The union’s fears arose from the reality that, when the players tried that tactic after the failed 1987 strike, the league advanced the same single-entity argument.
Once the NFL lost via a decision that somehow prompted a bitterly partisan Court to agree unanimously on the outcome, the league claimed (a couple of hours after scraping its jaw off the table) that the ruling has no relevance to the labor situation.
But it does. The union has preserved the ability to file a viable antitrust action.
In the end, that might be the best way to forge a new labor deal. Indeed, the current contract arose directly from the settlement of the last antitrust case filed against the league by the union.
The NFL’s possible strategy
The NFLPA believes that the league intends to lock out the players upon expiration of the current labor deal. The league’s more likely approach consists of bargaining to impasse and, under federal labor law, imposing the terms of the final offer made by management as the new rules.

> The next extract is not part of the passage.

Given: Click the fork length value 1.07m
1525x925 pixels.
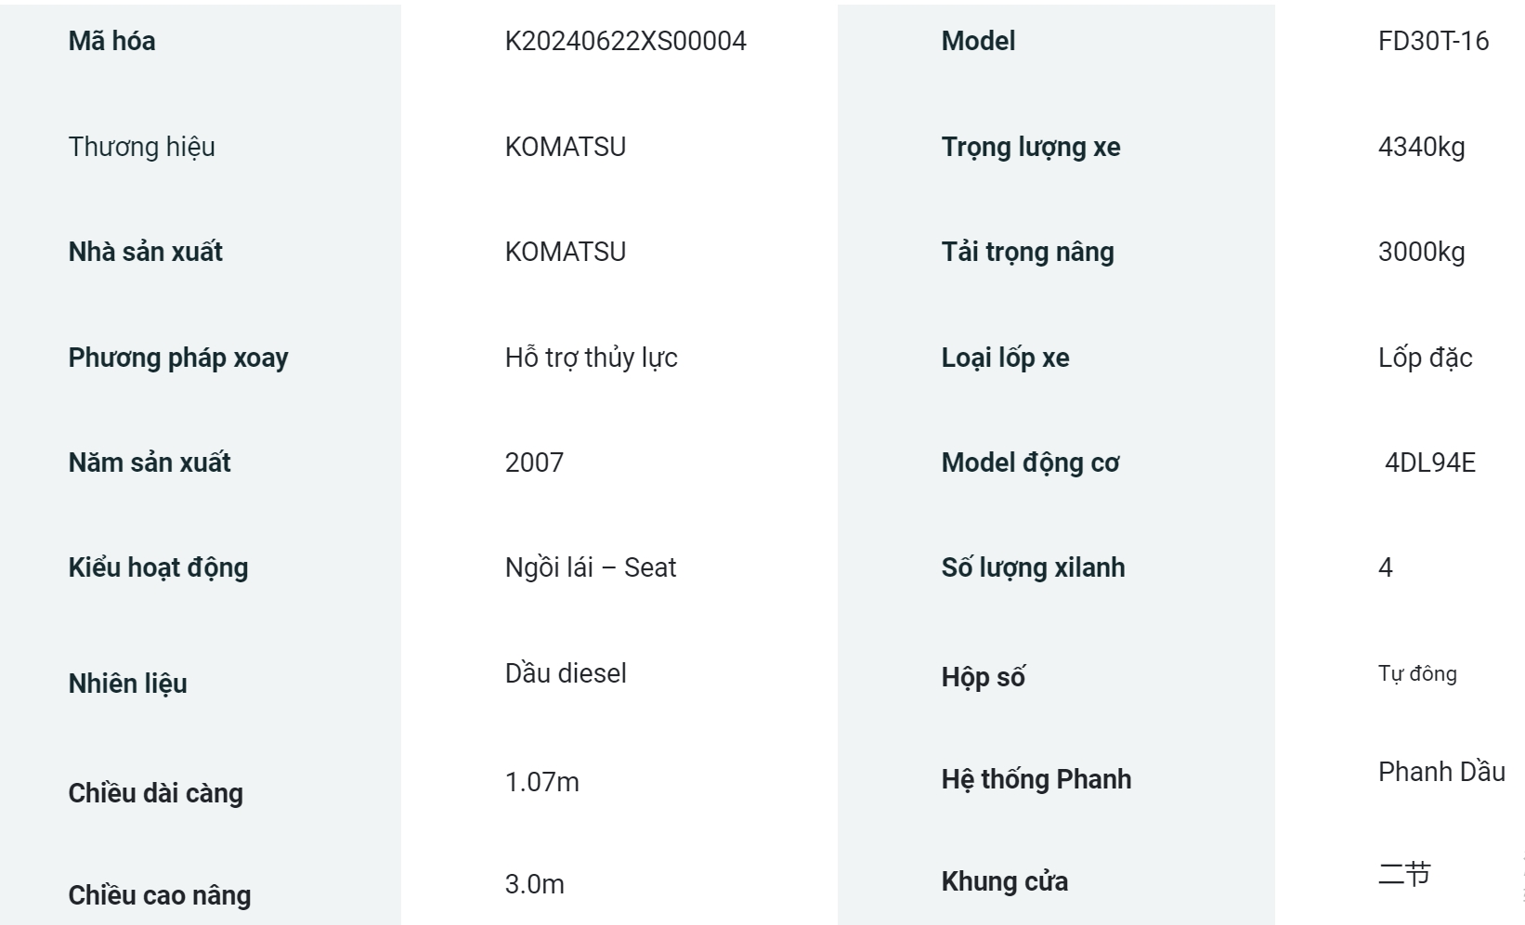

Under that scenario, the NFL essentially would be saying to the players, “You’re welcome to continue under our terms, or you can go on strike. Your choice.”
Though plenty of lawsuits and other claims would unfold in court, football would remain, just like it did after the players sued for antitrust after the 1987 strike.
In early June, Colts center Jeff Saturday called on both sides to “put their egos to the side” and move toward working out a deal.
The problem to date seems to arise not from ego but from a desire to curry favor with the average fan. At times both sides have mischaracterized the nuances of the negotiations, presumably in the hopes of finding a way to persuade the press or the American people to pick a side.
And so the union points to broadcast contracts that provide ongoing revenue during a work stoppage, suggesting that the league will cancel the 2011 season in order cash in. And the league creates the impression that the teams aren’t making enough money, while keeping the books welded shut.